Morphological and radiologic parameters
Anatomic risk-stratification is currently the mainstay of TBAD assessment. Many morphological features have been noted that may lead to further aortic degeneration and secondary emergencies, including aortic morphology and diameter (10-14), position and size of entry tear (15, 16), and FL diameter and patency (12-14, 17, 18).
Aortic diameter
Aortic diameter has been reported as the most sensitive independent risk factor (HR 8.6, p < 0.01) for mortality in unTBAD (19). Strikingly, intervention rates at 1-, 5-, and 10- years in patients with an aortic diameter > 44mm were 18.8%, 29.5% and 50.3% versus 4.8%, 13.3% and 13.3% in those < 44mm (p < 0.01). Overall survival is illustrated in Figure 1 (19). Others have also described aortic diameter > 40 mm as predictor for late aortic events (HR 3.18, 95% CI 2.12 to 5.05, p < 0.001) (12) and > 40 mm is generally regarded as the cut-off for predicting late aortic intervention (15, 20).
The morphology of aortic diameter is also dictated by interplaying pressure relationships between the TL and FL. Clearly demarcated circular FL configurations are more highly pressurised due to their blood volumes. The fragility of the vessel wall in these “fusiform”- shaped aortas likely contributes to dilatation (12). Some have suggested that a circular FL may cause an elliptic TL configuration that has been associated with adverse aortic growth based on results from a conservatively managed cohort (n = 62) (21). Similarly, Song et. al (22) found increased FL: total aortic diameter ratios in the proximal and descending thoracic aortas of patients showing aortic growth during their follow-up. Radiology metrics have been proposed that could guide quantification. Marui et. al (12) suggested that a fusiform index of 0.64 could be an independent predictor of adverse aortic events. Briefly, the radiologic formula is defined as A / (B+C) where A is the maximum diameter of the proximal descending aorta, B is the diameter of the distal aortic arch, and C is the diameter of the descending aorta at the anatomical level of the main pulmonary artery.

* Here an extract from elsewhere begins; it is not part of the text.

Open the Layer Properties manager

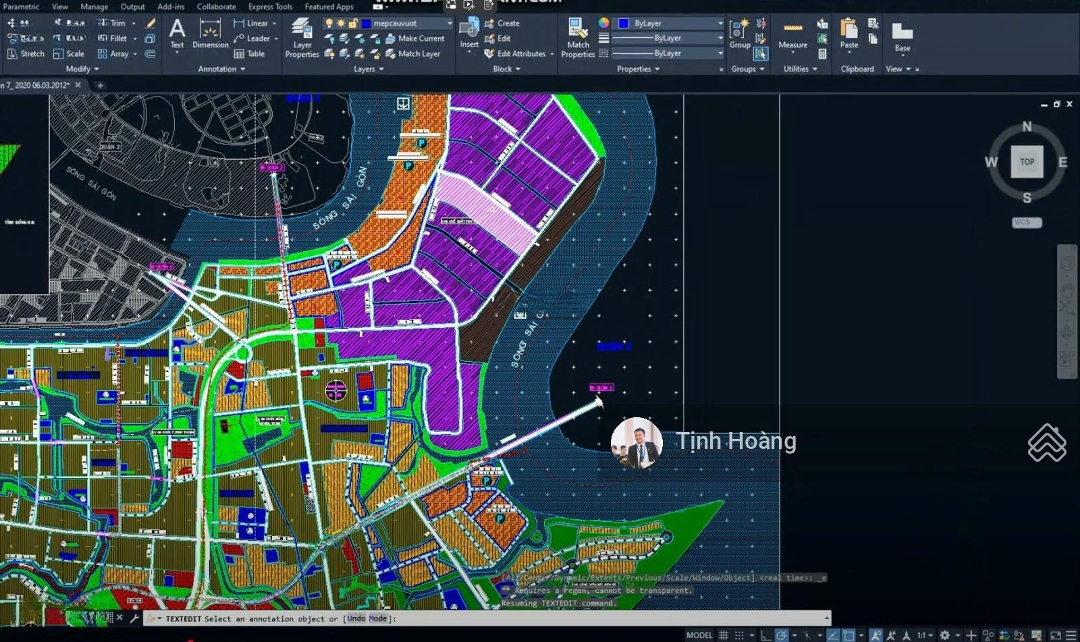point(301,37)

It is likely that advancing MRI techniques will improve understanding of aortic diameter changes. Sailer et. al (23) devised the “FL circumferential extent” (FL-CE) metric which, unlike the conventional metrics of FL diameter and volumes, is unaffected by the position of the aortic dissection membrane. The FL-CE itself is defined as the angular distance between the two FL insertion points in the intimal flap - an angle more than 249° was found to be an independent predictor of adverse aortic events.